Exercise prompt:
Put every line of the records below into a JSON list of strings, one string per line, and leave out blank lines.
START Provided records
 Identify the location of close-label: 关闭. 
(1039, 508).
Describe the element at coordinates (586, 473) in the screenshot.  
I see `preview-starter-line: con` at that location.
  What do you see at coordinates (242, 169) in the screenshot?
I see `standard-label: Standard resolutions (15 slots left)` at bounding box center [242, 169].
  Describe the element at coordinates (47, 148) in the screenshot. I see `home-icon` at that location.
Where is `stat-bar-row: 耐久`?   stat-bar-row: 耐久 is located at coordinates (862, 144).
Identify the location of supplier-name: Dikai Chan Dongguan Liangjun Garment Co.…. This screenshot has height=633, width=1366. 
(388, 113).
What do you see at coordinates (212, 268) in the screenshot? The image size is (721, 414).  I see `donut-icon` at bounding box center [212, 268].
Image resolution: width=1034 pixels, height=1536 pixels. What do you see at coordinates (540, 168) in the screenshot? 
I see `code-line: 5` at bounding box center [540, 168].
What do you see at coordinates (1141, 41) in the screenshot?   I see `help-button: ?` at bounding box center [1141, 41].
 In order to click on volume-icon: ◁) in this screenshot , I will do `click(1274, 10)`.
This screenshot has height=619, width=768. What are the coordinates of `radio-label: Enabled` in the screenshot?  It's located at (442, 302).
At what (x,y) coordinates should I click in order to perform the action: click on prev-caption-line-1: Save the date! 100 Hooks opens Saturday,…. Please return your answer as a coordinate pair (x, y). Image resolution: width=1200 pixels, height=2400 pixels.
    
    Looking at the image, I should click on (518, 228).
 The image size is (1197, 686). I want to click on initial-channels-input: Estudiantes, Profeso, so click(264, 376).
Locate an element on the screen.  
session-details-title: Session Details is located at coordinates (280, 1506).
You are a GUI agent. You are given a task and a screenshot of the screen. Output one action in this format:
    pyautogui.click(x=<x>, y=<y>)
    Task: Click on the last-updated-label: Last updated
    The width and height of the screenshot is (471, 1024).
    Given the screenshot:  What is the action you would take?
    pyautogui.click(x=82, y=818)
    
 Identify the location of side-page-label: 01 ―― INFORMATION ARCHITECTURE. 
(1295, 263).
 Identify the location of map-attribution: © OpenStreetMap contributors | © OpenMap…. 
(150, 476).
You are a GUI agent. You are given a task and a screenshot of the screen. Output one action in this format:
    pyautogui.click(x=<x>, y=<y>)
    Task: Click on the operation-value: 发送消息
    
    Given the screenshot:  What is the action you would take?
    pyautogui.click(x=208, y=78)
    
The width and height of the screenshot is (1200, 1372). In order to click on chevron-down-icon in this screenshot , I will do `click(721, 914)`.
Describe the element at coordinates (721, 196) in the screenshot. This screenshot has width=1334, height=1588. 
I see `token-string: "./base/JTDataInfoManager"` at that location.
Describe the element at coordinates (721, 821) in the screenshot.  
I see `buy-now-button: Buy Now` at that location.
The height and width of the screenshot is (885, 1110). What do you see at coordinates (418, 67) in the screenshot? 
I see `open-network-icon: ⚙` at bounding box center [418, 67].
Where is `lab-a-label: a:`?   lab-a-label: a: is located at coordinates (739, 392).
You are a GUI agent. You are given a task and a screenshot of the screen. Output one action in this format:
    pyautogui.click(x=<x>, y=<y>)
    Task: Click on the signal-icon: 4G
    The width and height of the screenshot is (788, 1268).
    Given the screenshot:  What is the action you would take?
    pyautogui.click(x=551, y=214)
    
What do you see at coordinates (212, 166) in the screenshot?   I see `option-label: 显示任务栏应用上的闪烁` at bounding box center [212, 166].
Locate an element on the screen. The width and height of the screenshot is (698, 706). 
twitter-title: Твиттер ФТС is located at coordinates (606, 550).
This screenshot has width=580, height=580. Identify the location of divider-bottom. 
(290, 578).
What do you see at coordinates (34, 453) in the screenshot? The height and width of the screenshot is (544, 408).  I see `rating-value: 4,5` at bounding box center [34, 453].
END Provided records
The completed task:
[
  " Identify the location of close-label: 关闭. ",
  "(1039, 508).",
  "Describe the element at coordinates (586, 473) in the screenshot.  ",
  "I see `preview-starter-line: con` at that location.",
  "  What do you see at coordinates (242, 169) in the screenshot?",
  "I see `standard-label: Standard resolutions (15 slots left)` at bounding box center [242, 169].",
  "  Describe the element at coordinates (47, 148) in the screenshot. I see `home-icon` at that location.",
  "Where is `stat-bar-row: 耐久`?   stat-bar-row: 耐久 is located at coordinates (862, 144).",
  "Identify the location of supplier-name: Dikai Chan Dongguan Liangjun Garment Co.…. This screenshot has height=633, width=1366. ",
  "(388, 113).",
  "What do you see at coordinates (212, 268) in the screenshot? The image size is (721, 414).  I see `donut-icon` at bounding box center [212, 268].",
  "Image resolution: width=1034 pixels, height=1536 pixels. What do you see at coordinates (540, 168) in the screenshot? ",
  "I see `code-line: 5` at bounding box center [540, 168].",
  "What do you see at coordinates (1141, 41) in the screenshot?   I see `help-button: ?` at bounding box center [1141, 41].",
  " In order to click on volume-icon: ◁) in this screenshot , I will do `click(1274, 10)`.",
  "This screenshot has height=619, width=768. What are the coordinates of `radio-label: Enabled` in the screenshot?  It's located at (442, 302).",
  "At what (x,y) coordinates should I click in order to perform the action: click on prev-caption-line-1: Save the date! 100 Hooks opens Saturday,…. Please return your answer as a coordinate pair (x, y). Image resolution: width=1200 pixels, height=2400 pixels.",
  "    Looking at the image, I should click on (518, 228).",
  " The image size is (1197, 686). I want to click on initial-channels-input: Estudiantes, Profeso, so click(264, 376).",
  "Locate an element on the screen.  ",
  "session-details-title: Session Details is located at coordinates (280, 1506).",
  "You are a GUI agent. You are given a task and a screenshot of the screen. Output one action in this format:",
  "    pyautogui.click(x=<x>, y=<y>)",
  "    Task: Click on the last-updated-label: Last updated",
  "    The width and height of the screenshot is (471, 1024).",
  "    Given the screenshot:  What is the action you would take?",
  "    pyautogui.click(x=82, y=818)",
  " Identify the location of side-page-label: 01 ―― INFORMATION ARCHITECTURE. ",
  "(1295, 263).",
  " Identify the location of map-attribution: © OpenStreetMap contributors | © OpenMap…. ",
  "(150, 476).",
  "You are a GUI agent. You are given a task and a screenshot of the screen. Output one action in this format:",
  "    pyautogui.click(x=<x>, y=<y>)",
  "    Task: Click on the operation-value: 发送消息",
  "    Given the screenshot:  What is the action you would take?",
  "    pyautogui.click(x=208, y=78)",
  "The width and height of the screenshot is (1200, 1372). In order to click on chevron-down-icon in this screenshot , I will do `click(721, 914)`.",
  "Describe the element at coordinates (721, 196) in the screenshot. This screenshot has width=1334, height=1588. ",
  "I see `token-string: \"./base/JTDataInfoManager\"` at that location.",
  "Describe the element at coordinates (721, 821) in the screenshot.  ",
  "I see `buy-now-button: Buy Now` at that location.",
  "The height and width of the screenshot is (885, 1110). What do you see at coordinates (418, 67) in the screenshot? ",
  "I see `open-network-icon: ⚙` at bounding box center [418, 67].",
  "Where is `lab-a-label: a:`?   lab-a-label: a: is located at coordinates (739, 392).",
  "You are a GUI agent. You are given a task and a screenshot of the screen. Output one action in this format:",
  "    pyautogui.click(x=<x>, y=<y>)",
  "    Task: Click on the signal-icon: 4G",
  "    The width and height of the screenshot is (788, 1268).",
  "    Given the screenshot:  What is the action you would take?",
  "    pyautogui.click(x=551, y=214)",
  "What do you see at coordinates (212, 166) in the screenshot?   I see `option-label: 显示任务栏应用上的闪烁` at bounding box center [212, 166].",
  "Locate an element on the screen. The width and height of the screenshot is (698, 706). ",
  "twitter-title: Твиттер ФТС is located at coordinates (606, 550).",
  "This screenshot has width=580, height=580. Identify the location of divider-bottom. ",
  "(290, 578).",
  "What do you see at coordinates (34, 453) in the screenshot? The height and width of the screenshot is (544, 408).  I see `rating-value: 4,5` at bounding box center [34, 453]."
]